The Indian-born British-American novelist Salman Rushdie was born in Bombay (now Mumbai) on 19 June 1947, just months before India became independent from Britain. Rushdie’s family, Kashmiri Muslims, moved to Pakistan when he was seventeen. By this time, Rushdie was living in England. He attended Cambridge University, where he studied history. 

Magical Histories

Rushdie became famous after his second novel Midnight’s Children was published. The novel is about magical children born at midnight on the night India became independent.
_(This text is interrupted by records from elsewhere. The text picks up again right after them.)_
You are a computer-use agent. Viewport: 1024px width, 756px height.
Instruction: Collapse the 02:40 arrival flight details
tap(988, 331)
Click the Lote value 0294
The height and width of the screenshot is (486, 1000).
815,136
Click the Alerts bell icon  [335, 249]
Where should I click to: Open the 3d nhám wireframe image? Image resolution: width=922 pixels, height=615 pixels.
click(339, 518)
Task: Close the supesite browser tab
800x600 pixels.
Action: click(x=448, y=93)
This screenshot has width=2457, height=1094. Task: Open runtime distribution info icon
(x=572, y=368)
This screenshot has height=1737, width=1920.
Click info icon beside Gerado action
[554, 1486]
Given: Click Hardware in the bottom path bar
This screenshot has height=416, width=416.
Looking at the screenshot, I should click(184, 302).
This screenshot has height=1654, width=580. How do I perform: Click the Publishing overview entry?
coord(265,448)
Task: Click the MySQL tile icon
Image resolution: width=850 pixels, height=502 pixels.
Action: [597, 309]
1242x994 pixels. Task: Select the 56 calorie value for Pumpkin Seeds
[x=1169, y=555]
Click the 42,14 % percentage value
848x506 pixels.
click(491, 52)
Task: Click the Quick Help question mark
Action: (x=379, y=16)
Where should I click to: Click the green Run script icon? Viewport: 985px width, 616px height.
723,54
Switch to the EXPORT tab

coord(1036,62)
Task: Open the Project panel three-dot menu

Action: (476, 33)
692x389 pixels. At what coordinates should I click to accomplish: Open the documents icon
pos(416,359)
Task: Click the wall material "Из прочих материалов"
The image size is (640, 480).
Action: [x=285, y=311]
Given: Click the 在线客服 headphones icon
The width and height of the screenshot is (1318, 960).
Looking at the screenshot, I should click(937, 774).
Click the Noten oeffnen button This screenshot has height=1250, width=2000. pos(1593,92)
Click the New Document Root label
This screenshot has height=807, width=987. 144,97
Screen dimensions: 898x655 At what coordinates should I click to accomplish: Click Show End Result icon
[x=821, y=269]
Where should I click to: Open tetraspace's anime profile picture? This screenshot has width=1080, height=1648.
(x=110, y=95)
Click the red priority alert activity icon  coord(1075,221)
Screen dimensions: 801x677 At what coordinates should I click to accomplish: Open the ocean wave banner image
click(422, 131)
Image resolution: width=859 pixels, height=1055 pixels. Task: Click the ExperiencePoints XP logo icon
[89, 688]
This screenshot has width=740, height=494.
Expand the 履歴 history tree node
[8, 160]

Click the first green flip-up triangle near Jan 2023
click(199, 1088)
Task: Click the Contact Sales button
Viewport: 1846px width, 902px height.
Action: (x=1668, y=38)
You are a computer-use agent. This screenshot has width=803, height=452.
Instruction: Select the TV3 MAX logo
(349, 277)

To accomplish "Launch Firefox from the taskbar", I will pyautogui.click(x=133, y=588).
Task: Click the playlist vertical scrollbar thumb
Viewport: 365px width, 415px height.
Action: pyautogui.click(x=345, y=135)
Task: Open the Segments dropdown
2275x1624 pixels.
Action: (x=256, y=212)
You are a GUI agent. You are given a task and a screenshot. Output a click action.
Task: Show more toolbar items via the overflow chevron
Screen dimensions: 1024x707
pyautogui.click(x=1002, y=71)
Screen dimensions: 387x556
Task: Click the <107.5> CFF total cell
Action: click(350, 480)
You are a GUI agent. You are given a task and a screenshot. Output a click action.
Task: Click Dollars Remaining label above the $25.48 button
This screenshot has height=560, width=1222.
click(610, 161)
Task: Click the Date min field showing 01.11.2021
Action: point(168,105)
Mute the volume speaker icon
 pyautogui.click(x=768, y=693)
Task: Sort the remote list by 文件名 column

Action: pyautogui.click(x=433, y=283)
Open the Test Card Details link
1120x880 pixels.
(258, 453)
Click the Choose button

The bestseller, which combined fantasy and reality, won the Booker Prize in 1981. Rushdie’s subsequent book Shame was another acclaimed attempt to make sense of recent Indian and Pakistani history.

Deeply Offensive

A later novel, The Satanic Verses, published in 1988, also initially received praise, although prominent members of the Islamic community were already giving warning signs that its content would cause trouble. The novel contains a plot partly inspired by the life of Muhammad the founder of Islam, and while fictitious, it makes suggestions offensive to many Muslims. The situation escalated, and in 1989 Ayatollah Ruhollah Khomeini, the supreme leader of Iran, issued a fatwa — a formal ruling under Islamic law — demanding that Rushdie and others connected with the book be killed. 

Satanic Verses

Extreme Violence 

Extremist bombings, riots and killings followed: a Lebanese man trying to plant a bomb in London was killed when it exploded, and the Japanese translator of The Satanic Verses was stabbed to death at his office at the University of Tsukuba in Japan. Rushdie went into hiding, but remained prolific as a writer, publishing dozens of novels for adults and children as well as essay collections. 

Who is Joseph Anton?

Rushdie was knighted in 2007 and in 2012 he wrote an autobiographical book about his experiences. Its title Joseph Anton: A Memoir refers to the name the author used to conceal his identity while in hiding; Joseph Anton is a composite of two famous authors’ names: Joseph Conrad and Anton Chekhov.

PEN America

In recent decades, things had appeared to have cooled off. In 1998, Iran said that it would no longer demand that the fatwa be carried out, although it did not revoke it, either. Rushdie moved to the US in 2000. He spent time as president of PEN America, a literary organisation dedicated to protecting free expression in the US and worldwide, and taught at Emory University in Atlanta, Georgia. 

A Vicious Attack

However, on 12 August 2022, as Rushdie was about to speak at the non-profit organisation Chautauqua Institution in New York, a twenty-four-year-old New Jersey man called Hadi Matar, the son of Lebanese immigrants, rushed on stage and stabbed the writer multiple times. The attack left Rushdie blind in one eye, affected the use of one of his hands and, according to the author, still gives him “frightening nightmares.”